A direita brasileira no divã de terapia familiar

Jair Bolsonaro ainda está tentando descobrir onde fica o interruptor da cela em que cumpre a pena por tentativa de golpe… e já precisa lidar com outra tragédia: a guerra civil da própria família.
Michelle subiu em Fortaleza, abriu o coração (e a artilharia) e disse que o PL do Ceará “se precipitou” ao fazer aliança com Ciro Gomes. Tradução simultânea: “Se tocarem no nome do meu marido sem me consultar, eu surto em rede nacional.”
Os filhos não perderam um minuto. Flávio correu para o X e declarou que Michelle “atropelou Bolsonaro”.
Carlos reforçou: é preciso “respeitar a liderança do pai” – como se liderança fosse uma cadeira musical na prisão.
Eduardo, sempre gravitando entre Miami e o multiverso, disse que a fala de Michelle foi “injusta e desrespeitosa”.
Jair Renan, claro, deu retweet. Afinal, nunca é tarde para provar à madrasta que a união faz a forca – especialmente a forca psicológica.
E o melhor? Tudo isso porque Michelle ousou brincar, dias antes, dizendo que preparou milho cozido para o marido, seu “galo”, e que Bolsonaro precisava provar que seguia “imbrochável”. A família não gostou. O Brasil gostou. Os memes agradeceram.
Mas a treta não ficou só na ala doméstica. O Centrão, sempre pragmático, já está irritado com o protagonismo repentino da ex-primeira-dama.
Dizem que Michelle está querendo montar palanque estadual como quem monta mesa de jantar.

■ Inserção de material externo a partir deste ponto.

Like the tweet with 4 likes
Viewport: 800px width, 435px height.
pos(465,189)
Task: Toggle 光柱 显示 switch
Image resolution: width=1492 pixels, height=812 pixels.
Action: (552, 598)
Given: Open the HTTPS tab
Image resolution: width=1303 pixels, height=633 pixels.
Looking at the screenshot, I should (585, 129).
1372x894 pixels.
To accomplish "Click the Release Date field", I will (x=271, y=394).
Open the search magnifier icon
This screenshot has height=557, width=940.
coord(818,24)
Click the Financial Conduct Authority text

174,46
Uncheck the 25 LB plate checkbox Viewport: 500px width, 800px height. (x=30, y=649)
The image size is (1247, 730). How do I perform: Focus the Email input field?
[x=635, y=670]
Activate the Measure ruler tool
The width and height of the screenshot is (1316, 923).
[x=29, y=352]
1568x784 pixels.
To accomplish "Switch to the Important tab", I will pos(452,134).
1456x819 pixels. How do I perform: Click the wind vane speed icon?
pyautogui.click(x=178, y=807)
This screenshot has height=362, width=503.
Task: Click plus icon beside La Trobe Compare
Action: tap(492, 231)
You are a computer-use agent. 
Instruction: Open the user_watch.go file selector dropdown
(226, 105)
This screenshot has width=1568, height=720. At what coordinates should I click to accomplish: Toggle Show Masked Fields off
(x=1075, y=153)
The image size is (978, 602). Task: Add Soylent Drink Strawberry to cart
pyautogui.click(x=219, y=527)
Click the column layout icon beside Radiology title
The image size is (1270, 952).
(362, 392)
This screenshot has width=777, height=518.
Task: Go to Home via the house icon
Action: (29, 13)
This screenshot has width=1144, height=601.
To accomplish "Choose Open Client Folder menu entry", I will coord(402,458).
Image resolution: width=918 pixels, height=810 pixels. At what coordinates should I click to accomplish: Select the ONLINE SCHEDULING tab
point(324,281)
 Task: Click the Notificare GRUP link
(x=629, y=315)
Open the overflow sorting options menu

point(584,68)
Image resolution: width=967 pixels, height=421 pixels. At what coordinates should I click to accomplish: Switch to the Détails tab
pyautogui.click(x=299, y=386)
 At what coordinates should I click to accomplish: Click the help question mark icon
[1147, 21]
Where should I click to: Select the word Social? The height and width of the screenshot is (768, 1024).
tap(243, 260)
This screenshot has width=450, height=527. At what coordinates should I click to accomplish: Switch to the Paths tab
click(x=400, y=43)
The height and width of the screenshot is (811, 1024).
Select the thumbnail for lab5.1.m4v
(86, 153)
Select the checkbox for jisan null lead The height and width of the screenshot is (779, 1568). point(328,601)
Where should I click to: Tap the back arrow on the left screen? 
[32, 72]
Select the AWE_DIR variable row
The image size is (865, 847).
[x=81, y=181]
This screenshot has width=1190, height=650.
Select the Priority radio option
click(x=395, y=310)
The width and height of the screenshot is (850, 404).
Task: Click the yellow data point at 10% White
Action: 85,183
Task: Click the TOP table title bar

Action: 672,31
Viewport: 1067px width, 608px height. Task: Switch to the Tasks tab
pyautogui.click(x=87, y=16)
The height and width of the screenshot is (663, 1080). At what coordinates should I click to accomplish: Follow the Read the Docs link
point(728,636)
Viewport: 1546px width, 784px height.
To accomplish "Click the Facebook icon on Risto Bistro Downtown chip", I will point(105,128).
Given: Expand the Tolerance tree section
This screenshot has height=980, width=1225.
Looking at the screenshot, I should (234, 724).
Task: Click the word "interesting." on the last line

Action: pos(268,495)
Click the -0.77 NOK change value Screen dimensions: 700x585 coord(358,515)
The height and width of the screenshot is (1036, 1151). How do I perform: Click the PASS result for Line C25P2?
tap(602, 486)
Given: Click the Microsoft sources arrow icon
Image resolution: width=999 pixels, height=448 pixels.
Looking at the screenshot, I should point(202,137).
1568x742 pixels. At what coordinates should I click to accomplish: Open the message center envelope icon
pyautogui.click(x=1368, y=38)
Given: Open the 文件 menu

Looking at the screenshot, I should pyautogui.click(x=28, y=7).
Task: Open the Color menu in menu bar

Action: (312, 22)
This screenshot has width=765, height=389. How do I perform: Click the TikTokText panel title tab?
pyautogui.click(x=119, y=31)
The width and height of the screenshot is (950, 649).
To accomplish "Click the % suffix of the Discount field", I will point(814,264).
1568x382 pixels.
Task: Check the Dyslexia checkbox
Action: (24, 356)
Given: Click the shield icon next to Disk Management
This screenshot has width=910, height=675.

E pior: ela tem força real dentro do PL Mulher – força suficiente para incomodar quem faz política com planilha de cargos e mapa de emendas.
A verdade é cristalina como a tornozeleira eletrônica de um investigado VIP: a direita brasileira perdeu completamente o senso de hierarquia.
Os filhos querem enquadrar Michelle. Michelle quer enquadrar o PL. O PL quer enquadrar Ciro. E Bolsonaro… bom… Bolsonaro só queria um prato de milho cozido e um apelido carinhoso que não virasse manchete.
Enquanto isso, o Brasil observa, estupefato, a família mais influente do país se comportando como elenco de realities de segunda linha.
Só que, ao contrário dos realities, aqui as tretas têm impacto eleitoral – e às vezes até penal.
Se 2026 dependesse apenas de palanque, alianças e estratégia, o jogo seria outro.
Mas com essa mistura de celas, ciúmes, madrasta, filhos armados de wi-fi e Centrão impaciente… meu caro, a direita brasileira está a um passo de virar sitcom.